MATERIAL SUPPLIED
===
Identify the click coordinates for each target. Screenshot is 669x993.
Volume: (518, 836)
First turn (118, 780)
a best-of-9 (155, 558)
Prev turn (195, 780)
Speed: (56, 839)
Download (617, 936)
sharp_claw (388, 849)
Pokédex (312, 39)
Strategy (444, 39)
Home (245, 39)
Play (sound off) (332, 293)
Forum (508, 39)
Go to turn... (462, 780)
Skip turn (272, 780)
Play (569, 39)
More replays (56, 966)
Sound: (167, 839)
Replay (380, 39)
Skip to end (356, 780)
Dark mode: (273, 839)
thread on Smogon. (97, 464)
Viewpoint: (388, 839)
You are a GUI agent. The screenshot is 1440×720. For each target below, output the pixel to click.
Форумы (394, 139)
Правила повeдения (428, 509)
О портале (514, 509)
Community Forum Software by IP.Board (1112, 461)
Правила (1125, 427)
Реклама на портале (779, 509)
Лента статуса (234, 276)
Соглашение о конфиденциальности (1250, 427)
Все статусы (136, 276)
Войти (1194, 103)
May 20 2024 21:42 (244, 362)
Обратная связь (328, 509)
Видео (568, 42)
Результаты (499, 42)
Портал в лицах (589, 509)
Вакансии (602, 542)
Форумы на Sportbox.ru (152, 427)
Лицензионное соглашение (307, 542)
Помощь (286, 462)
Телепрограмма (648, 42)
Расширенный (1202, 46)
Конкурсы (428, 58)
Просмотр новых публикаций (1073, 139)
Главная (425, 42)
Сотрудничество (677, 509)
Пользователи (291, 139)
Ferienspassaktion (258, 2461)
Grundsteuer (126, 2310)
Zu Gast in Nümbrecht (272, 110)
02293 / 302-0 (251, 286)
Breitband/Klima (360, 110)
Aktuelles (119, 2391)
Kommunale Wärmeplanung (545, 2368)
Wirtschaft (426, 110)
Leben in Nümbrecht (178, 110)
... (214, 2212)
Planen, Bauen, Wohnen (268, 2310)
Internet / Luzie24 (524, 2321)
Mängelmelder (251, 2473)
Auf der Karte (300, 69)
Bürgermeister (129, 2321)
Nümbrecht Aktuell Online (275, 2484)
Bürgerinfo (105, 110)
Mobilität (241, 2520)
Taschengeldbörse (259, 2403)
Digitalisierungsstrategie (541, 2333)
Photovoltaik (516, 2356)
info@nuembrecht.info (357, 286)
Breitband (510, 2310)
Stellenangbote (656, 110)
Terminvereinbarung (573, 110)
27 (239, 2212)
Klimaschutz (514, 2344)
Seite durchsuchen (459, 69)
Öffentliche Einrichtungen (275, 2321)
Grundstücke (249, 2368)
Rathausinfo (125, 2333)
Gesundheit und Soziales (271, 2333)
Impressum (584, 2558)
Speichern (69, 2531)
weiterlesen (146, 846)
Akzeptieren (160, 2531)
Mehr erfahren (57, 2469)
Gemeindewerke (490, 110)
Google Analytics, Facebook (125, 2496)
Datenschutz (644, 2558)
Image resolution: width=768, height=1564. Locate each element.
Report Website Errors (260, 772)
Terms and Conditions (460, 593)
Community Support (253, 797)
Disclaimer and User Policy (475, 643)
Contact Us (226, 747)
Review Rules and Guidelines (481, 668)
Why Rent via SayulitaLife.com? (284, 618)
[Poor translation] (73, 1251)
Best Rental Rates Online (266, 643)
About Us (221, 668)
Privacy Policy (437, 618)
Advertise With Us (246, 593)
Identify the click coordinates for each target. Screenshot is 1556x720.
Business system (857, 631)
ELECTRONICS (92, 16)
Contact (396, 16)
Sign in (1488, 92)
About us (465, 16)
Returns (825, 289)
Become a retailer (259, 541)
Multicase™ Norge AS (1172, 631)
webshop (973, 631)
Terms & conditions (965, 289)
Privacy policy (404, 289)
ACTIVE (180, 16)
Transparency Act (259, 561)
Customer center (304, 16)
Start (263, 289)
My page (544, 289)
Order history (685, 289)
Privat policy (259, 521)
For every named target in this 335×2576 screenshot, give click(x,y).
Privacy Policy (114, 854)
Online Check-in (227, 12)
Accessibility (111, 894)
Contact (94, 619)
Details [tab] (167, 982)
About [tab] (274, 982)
===
TO BE DONE
Rewrite all the records above with every "Contact" swapped for "Get in touch", leaving everything else as it is.

RESPONSE TO THIS TASK
Identify the click coordinates for each target. Screenshot is 669x993.
Volume: (518, 836)
First turn (118, 780)
a best-of-9 (155, 558)
Prev turn (195, 780)
Speed: (56, 839)
Download (617, 936)
sharp_claw (388, 849)
Pokédex (312, 39)
Strategy (444, 39)
Home (245, 39)
Play (sound off) (332, 293)
Forum (508, 39)
Go to turn... (462, 780)
Skip turn (272, 780)
Play (569, 39)
More replays (56, 966)
Sound: (167, 839)
Replay (380, 39)
Skip to end (356, 780)
Dark mode: (273, 839)
thread on Smogon. (97, 464)
Viewpoint: (388, 839)
You are a GUI agent. The screenshot is 1440×720. For each target below, output the pixel to click.
Форумы (394, 139)
Правила повeдения (428, 509)
О портале (514, 509)
Community Forum Software by IP.Board (1112, 461)
Правила (1125, 427)
Реклама на портале (779, 509)
Лента статуса (234, 276)
Соглашение о конфиденциальности (1250, 427)
Все статусы (136, 276)
Войти (1194, 103)
May 20 2024 21:42 (244, 362)
Обратная связь (328, 509)
Видео (568, 42)
Результаты (499, 42)
Портал в лицах (589, 509)
Вакансии (602, 542)
Форумы на Sportbox.ru (152, 427)
Лицензионное соглашение (307, 542)
Помощь (286, 462)
Телепрограмма (648, 42)
Расширенный (1202, 46)
Конкурсы (428, 58)
Просмотр новых публикаций (1073, 139)
Главная (425, 42)
Сотрудничество (677, 509)
Пользователи (291, 139)
Ferienspassaktion (258, 2461)
Grundsteuer (126, 2310)
Zu Gast in Nümbrecht (272, 110)
02293 / 302-0 (251, 286)
Breitband/Klima (360, 110)
Aktuelles (119, 2391)
Kommunale Wärmeplanung (545, 2368)
Wirtschaft (426, 110)
Leben in Nümbrecht (178, 110)
... (214, 2212)
Planen, Bauen, Wohnen (268, 2310)
Internet / Luzie24 (524, 2321)
Mängelmelder (251, 2473)
Auf der Karte (300, 69)
Bürgermeister (129, 2321)
Nümbrecht Aktuell Online (275, 2484)
Bürgerinfo (105, 110)
Mobilität (241, 2520)
Taschengeldbörse (259, 2403)
Digitalisierungsstrategie (541, 2333)
Photovoltaik (516, 2356)
info@nuembrecht.info (357, 286)
Breitband (510, 2310)
Stellenangbote (656, 110)
Terminvereinbarung (573, 110)
27 (239, 2212)
Klimaschutz (514, 2344)
Seite durchsuchen (459, 69)
Öffentliche Einrichtungen (275, 2321)
Grundstücke (249, 2368)
Rathausinfo (125, 2333)
Gesundheit und Soziales (271, 2333)
Impressum (584, 2558)
Speichern (69, 2531)
weiterlesen (146, 846)
Akzeptieren (160, 2531)
Mehr erfahren (57, 2469)
Gemeindewerke (490, 110)
Google Analytics, Facebook (125, 2496)
Datenschutz (644, 2558)
Image resolution: width=768, height=1564. Locate each element.
Report Website Errors (260, 772)
Terms and Conditions (460, 593)
Community Support (253, 797)
Disclaimer and User Policy (475, 643)
Get in touch Us (226, 747)
Review Rules and Guidelines (481, 668)
Why Rent via SayulitaLife.com? (284, 618)
[Poor translation] (73, 1251)
Best Rental Rates Online (266, 643)
About Us (221, 668)
Privacy Policy (437, 618)
Advertise With Us (246, 593)
Identify the click coordinates for each target. Screenshot is 1556x720.
Business system (857, 631)
ELECTRONICS (92, 16)
Get in touch (396, 16)
Sign in (1488, 92)
About us (465, 16)
Returns (825, 289)
Become a retailer (259, 541)
Multicase™ Norge AS (1172, 631)
webshop (973, 631)
Terms & conditions (965, 289)
Privacy policy (404, 289)
ACTIVE (180, 16)
Transparency Act (259, 561)
Customer center (304, 16)
Start (263, 289)
My page (544, 289)
Order history (685, 289)
Privat policy (259, 521)
For every named target in this 335×2576 screenshot, give click(x,y).
Privacy Policy (114, 854)
Online Check-in (227, 12)
Accessibility (111, 894)
Get in touch (94, 619)
Details [tab] (167, 982)
About [tab] (274, 982)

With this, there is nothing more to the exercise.